Chapweske: One thing that we’re seeing is that more and more ISPs are looking at their business models and seeing that providing content delivery capabilities to their customers is a huge value-add. What they want to do is to be able to team up with other ISPs to create interoperable CDNs that they can transfer content between each other and provide a real value-add for their customers. But having to trust every single other CDN to secure your content is folly. By using our Content-Addressable Web technology, which we’re pushing forward as a standard, you can do that securely. This is a concept that we call the transient Web.

InfoWorld: How does the concept further the development of wireless applications?

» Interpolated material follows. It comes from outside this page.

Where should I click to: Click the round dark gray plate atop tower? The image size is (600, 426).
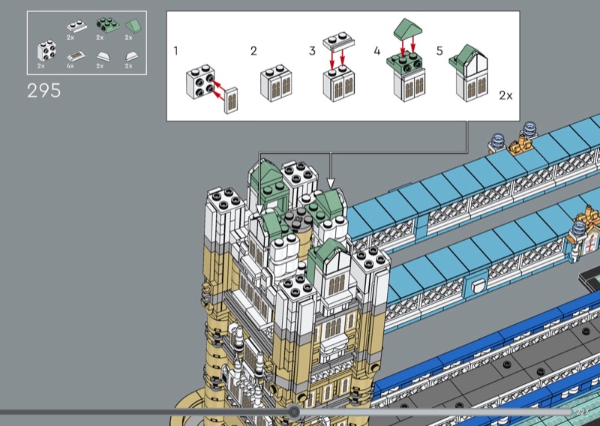[299, 219]
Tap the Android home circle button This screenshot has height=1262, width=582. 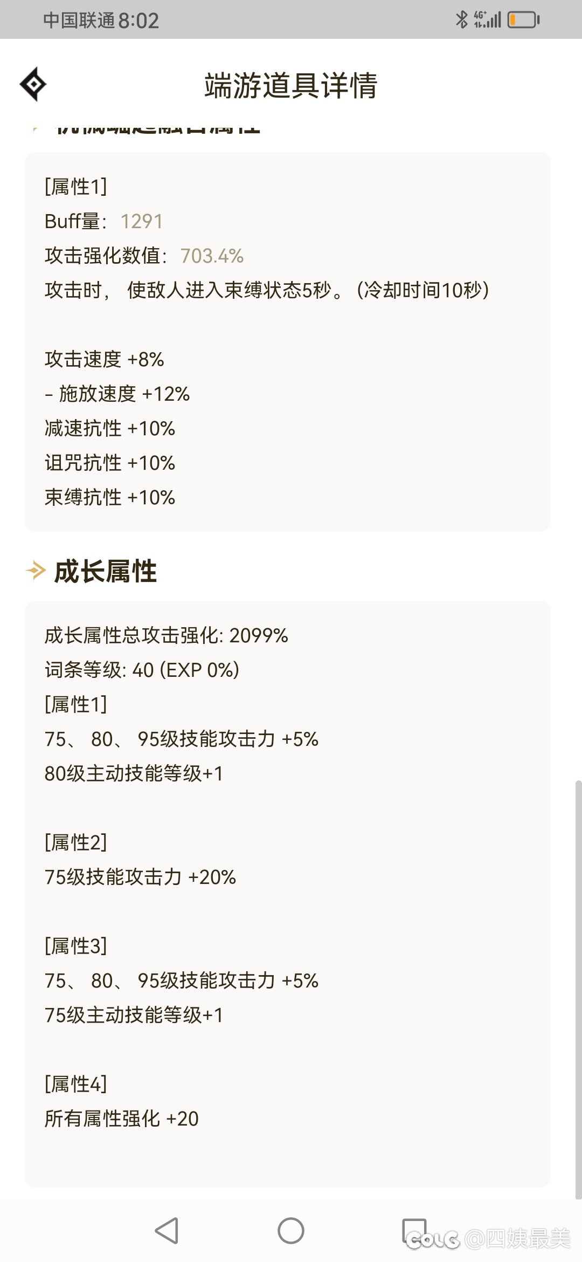point(291,1231)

Chapweske: The concept [involves] some very powerful yet simple extensions to HTTP that allow you to download content and allow you to discover mirrors of content on the network. Machines go up and down all the time; they’re very unreliable. And to distribute content from those types of unreliable machines, we have the Content-Addressable Web to reliably deal with distributed content from those machines. If they’re going up and down, we can grab a part of a file from one computer, another part of a file from another computer, and be able to reconstruct the whole thing. So it’s very reliable in the face of horrible network conditions. It’s perfect for wireless-type applications where you have more and more users roaming around, [who] are mobile, coming in close contact with each other and wanting to distribute content.

InfoWorld: Where do multicast and other Web standards come into play?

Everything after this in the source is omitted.